## Exercise objective
Retype only what runs from the line with "The height and" through the end of the entries, exactly and in full, but omit any picture you find.

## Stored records

........

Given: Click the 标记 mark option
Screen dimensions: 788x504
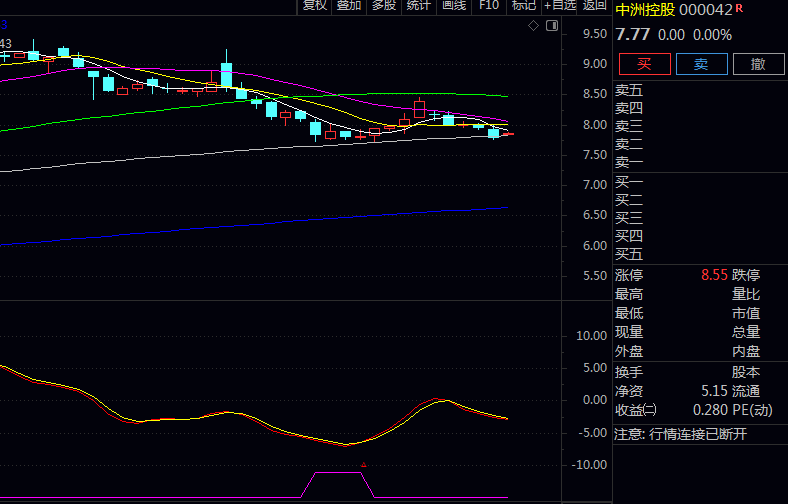Looking at the screenshot, I should (523, 6).
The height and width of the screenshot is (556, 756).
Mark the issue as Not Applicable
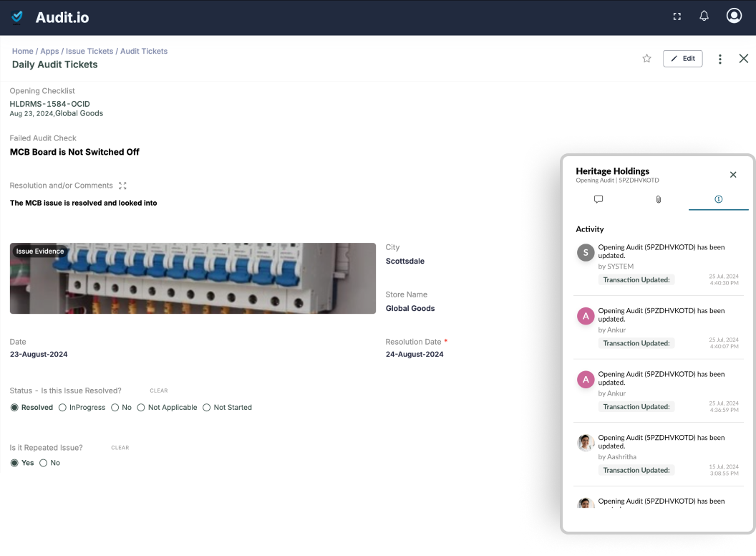[142, 407]
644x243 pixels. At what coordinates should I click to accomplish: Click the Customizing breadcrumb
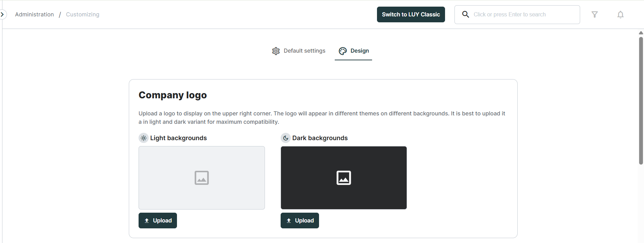pos(82,14)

........

## Answer area
The height and width of the screenshot is (556, 756).
Mark the issue as Not Applicable
[142, 407]
644x243 pixels. At what coordinates should I click to accomplish: Click the Customizing breadcrumb
pos(82,14)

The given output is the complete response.